Sérgio, esse comentário do meu conterrâneo Mario Quintana (é dele, não?) matou a pau, e serve maravilhosamente bem pra explicar um cara como o Miles Davis, por exemplo, melhor do que qualquer outra definição que eu já tenha lido! Abraços.
Sim, Karam, é do Mario Quintana. Uma bela frase.
O que dá solidez ao muro não é o número de tijolos, mas a consistência da argamassa que os une. AInda leremos Moby Dick e Guerra e Paz, e mesmo Em Busca do Tempo Perdido. São sólidas, coesas, ainda que caudalosas. O produto final da escrita, em suma, é sólido.
Mas penso que há – para se obter o “efeito” de impressionar e cativar o leitor, o que tanto interessa ao Poe (e a todo escritor que se preze) – basicamente dois procedimentos, no caso do romance.
Ou se fazem capítulos orgânicos, dotados de certa autonomia e completude em relação ao conjunto (vide “O Grande Inquisidor”, do Dostoiévski, ou o “Diante da Lei” do Kakfa), ou se fazem, em sentido oposto, capítulos cujo desdobramento se dará no capítulo seguinte, de modo a prender até o fim a atenção do leitor (e aqui vale a remissão aos folhetins do século XIX e mesmo aos roteiros das novelas atuais, seus tributários).
Importante é pois a coesão, não o tamanho. Claro, sempre cada tipo de obra terá o seu leitor adequado, não sendo razoável esperar que todos os leitores serão do tipo “curioso” (o que quer consumir logo a próxima página, e portanto está mais para o folhetim) ou do tipo “reflexivo” (que fecha o livro após cada capítulo reflete sobre o material lido, sem ansiedade para consumir o que está por vir, e portanto está mais para o capítulo-conto).

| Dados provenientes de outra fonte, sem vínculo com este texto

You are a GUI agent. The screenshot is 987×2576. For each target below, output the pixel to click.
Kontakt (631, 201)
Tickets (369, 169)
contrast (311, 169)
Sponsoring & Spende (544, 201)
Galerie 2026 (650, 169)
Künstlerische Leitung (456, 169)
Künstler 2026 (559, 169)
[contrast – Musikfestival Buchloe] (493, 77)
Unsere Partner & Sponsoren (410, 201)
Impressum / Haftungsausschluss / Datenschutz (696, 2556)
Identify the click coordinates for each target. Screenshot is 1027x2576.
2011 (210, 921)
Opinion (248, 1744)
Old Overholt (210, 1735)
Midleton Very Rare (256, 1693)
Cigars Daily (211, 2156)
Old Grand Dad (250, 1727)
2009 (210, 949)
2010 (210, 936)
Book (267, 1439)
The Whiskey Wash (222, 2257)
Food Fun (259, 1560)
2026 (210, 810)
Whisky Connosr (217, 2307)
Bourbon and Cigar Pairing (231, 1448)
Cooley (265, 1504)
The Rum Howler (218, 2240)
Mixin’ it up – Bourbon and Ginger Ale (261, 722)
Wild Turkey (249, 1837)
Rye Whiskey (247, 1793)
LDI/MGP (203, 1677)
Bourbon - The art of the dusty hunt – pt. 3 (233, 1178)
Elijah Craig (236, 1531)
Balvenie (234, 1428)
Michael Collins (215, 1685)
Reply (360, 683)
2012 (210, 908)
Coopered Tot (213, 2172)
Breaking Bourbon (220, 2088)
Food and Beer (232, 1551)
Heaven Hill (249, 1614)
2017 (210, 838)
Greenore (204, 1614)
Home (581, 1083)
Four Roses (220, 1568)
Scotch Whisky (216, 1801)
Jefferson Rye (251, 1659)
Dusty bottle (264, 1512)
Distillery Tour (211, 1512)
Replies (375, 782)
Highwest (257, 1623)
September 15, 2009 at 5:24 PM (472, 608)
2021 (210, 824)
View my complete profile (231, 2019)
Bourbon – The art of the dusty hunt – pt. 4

De todo modo, num e noutro “tipo” de redação romanesca, penso que haverá leitores qualquer que seja o tamanho do livro. Se não houver interesse ou encadeamento nos capítulos, curto ou grosso o livro não interessará – ainda que seja bem escrito.
Independente do conteudo do texto, tao bem colocado, aprecio as duas primeiras linhas com uma intensidade tao boa quanto inexplicavel…
Beijos do hemisferio sul,
Ato-falho: do hemisferio Norte…
Em português há também o recente e vastíssimo Um defeito de cor, de Ana Maria Gonçalves, que chegou até a final da Copa da Literatura.
A Márcia Denser numa entrevista recente ao Rascunho, acho, foi quem defendeu uma extensão padrão para o conto. De acordo com ela o conto bom tem no máximo 120 linhas. Umas quatro páginas em word, portanto.
Mas confesso que acho todo tipo de paradigma como esse muito relativo. Acho que funciona mais como um desafio do leitor a si mesmo do que propriamente como verdade. Como se chamará o novo livro, Sérgio?
Hefestus: ainda não tenho um nome definitivo. Avisarei aqui à medida que houver novidades. Um abraço.